When I evaluate a company, one of the first few things I look at is the people running the company. Hollysys is run by engineers whose dedication to the business can be seen from the very personal tones of their press releases (including more than once personal apologies from the then-CEO for under-performances during the financial crisis). Founded in 1993, the company has also established a strong corporate culture that emphasizes integrity, professionalism, and cooperation, which cannot always be taken for granted for companies operated in PRC. My scuttlebutt investigations have all come out complimentary on the company. For example, Huawei, the most famous Chinese industrial heavyweight, likes to hire people from Hollysys, but not from Supcon, Hollysys' nearest domestic competitor in the industrial automation market (Supcon's founder, by the way, was arrested by Chinese authority for Supcon-related embezzlement charges). Current and former employees of Hollysys also commented that the corporate culture within Hollysys is very collaborative and supportive. New and prospect HOLI employees asking for advices on forums were encouraged that HOLI makes people work very hard but they would become sought-after talents with a stint at HOLI.

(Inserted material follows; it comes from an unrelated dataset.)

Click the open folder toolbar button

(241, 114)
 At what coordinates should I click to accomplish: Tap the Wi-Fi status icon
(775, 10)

There is another thing that can make investors suspicious of Chinese companies feel better: unlike most Chinese dotcoms traded on the US markets, HOLI does NOT use the Variable-Interest-Entity (VIE) structure. HOLI is not in an industry regulated by Chinese government, so your right as a HOLI shareholder is protected by direct ownership, not by contracts that may or may not be honored by Chinese courts.

Chinese government is more a friend of HOLI investors here. In FY2013, HOLI received USD$4.9 million government subsidies. Better yet, HOLI is also getting rewarded approximately $5 for every $100 sales it makes today from the government in the form of VAT refund.

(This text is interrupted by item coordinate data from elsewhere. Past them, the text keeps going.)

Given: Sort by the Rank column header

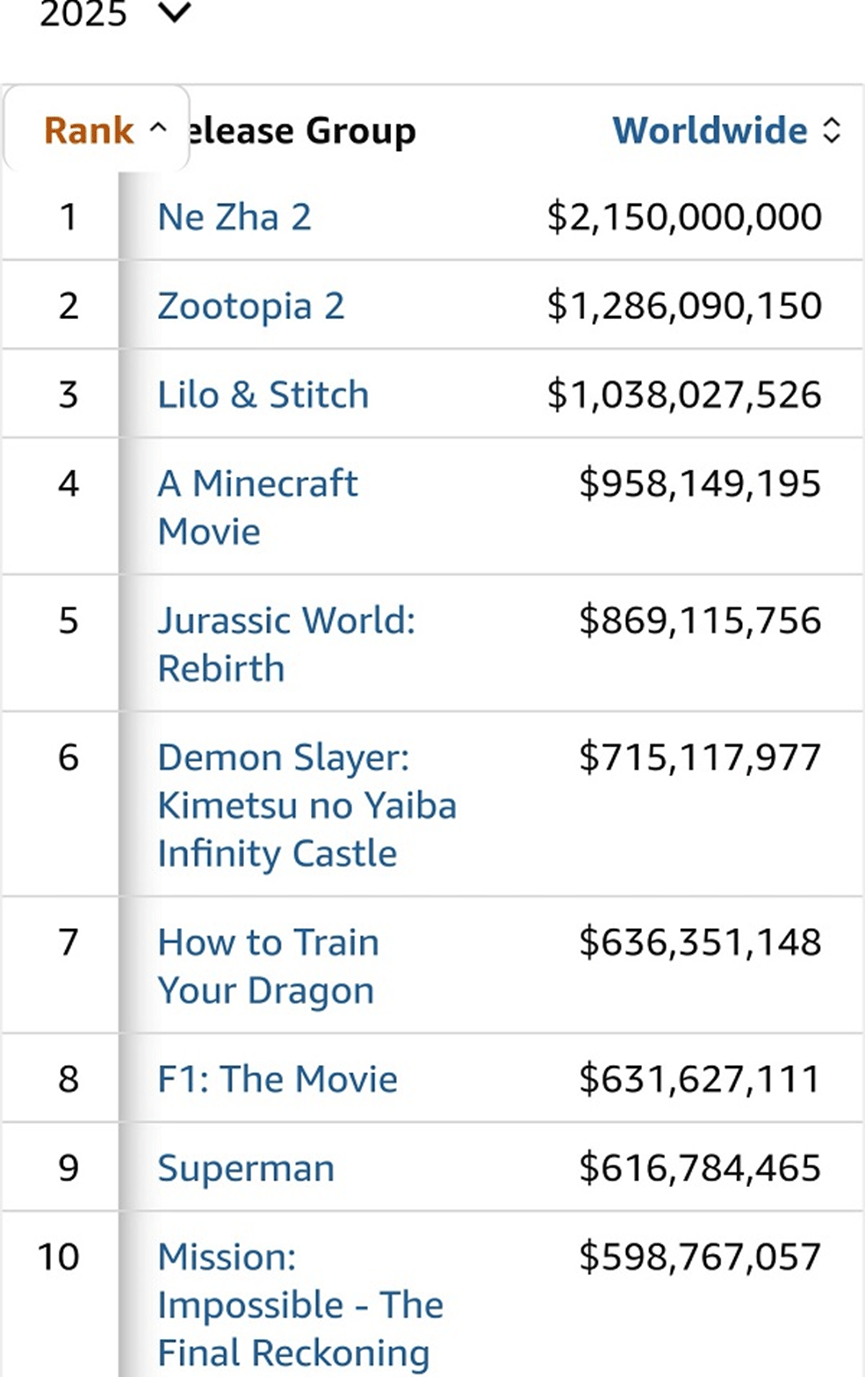Looking at the screenshot, I should click(x=89, y=130).
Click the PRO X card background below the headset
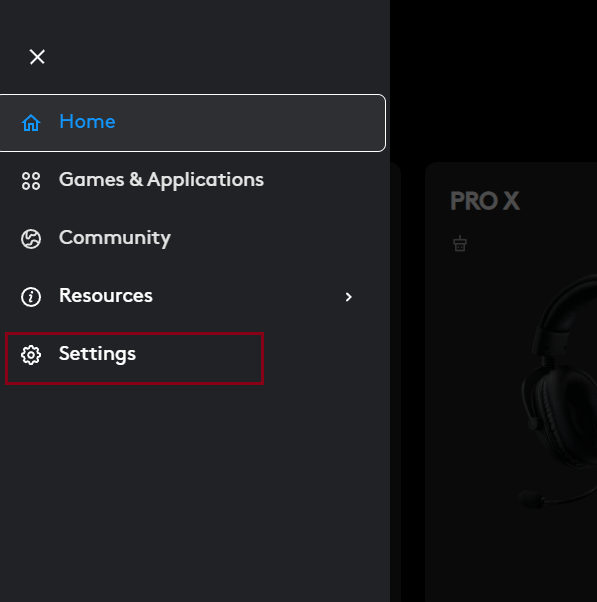Viewport: 597px width, 602px height. click(511, 557)
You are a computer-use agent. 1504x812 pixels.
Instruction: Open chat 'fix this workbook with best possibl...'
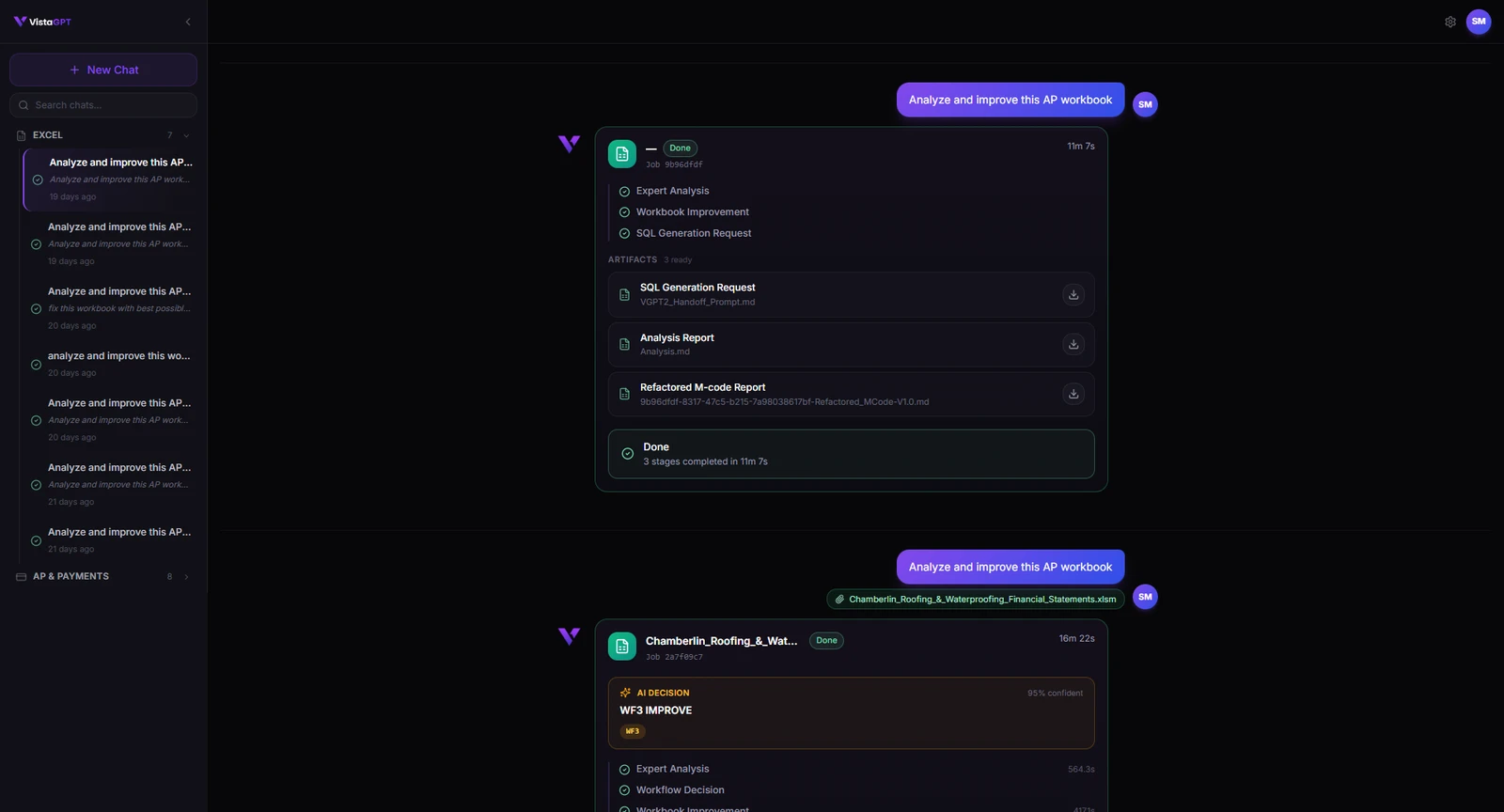pyautogui.click(x=111, y=308)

The government is also helping in other ways. HOLI's main competitors in industrial automation are mostly Western multinationals such as ABB, Honeywell, Siemens, etc.. Investors following news headlines should know by now that the Chinese government is making life harder for multinationals every day. In fact, the "mini-stimulus" Premier Keqiang Li announced in April called for accelerating the development of nuclear power, and prioritizing procurement from domestic suppliers. HOLI is currently the leading provider of nuclear automation technology in China, so is expected to benefit from these policies.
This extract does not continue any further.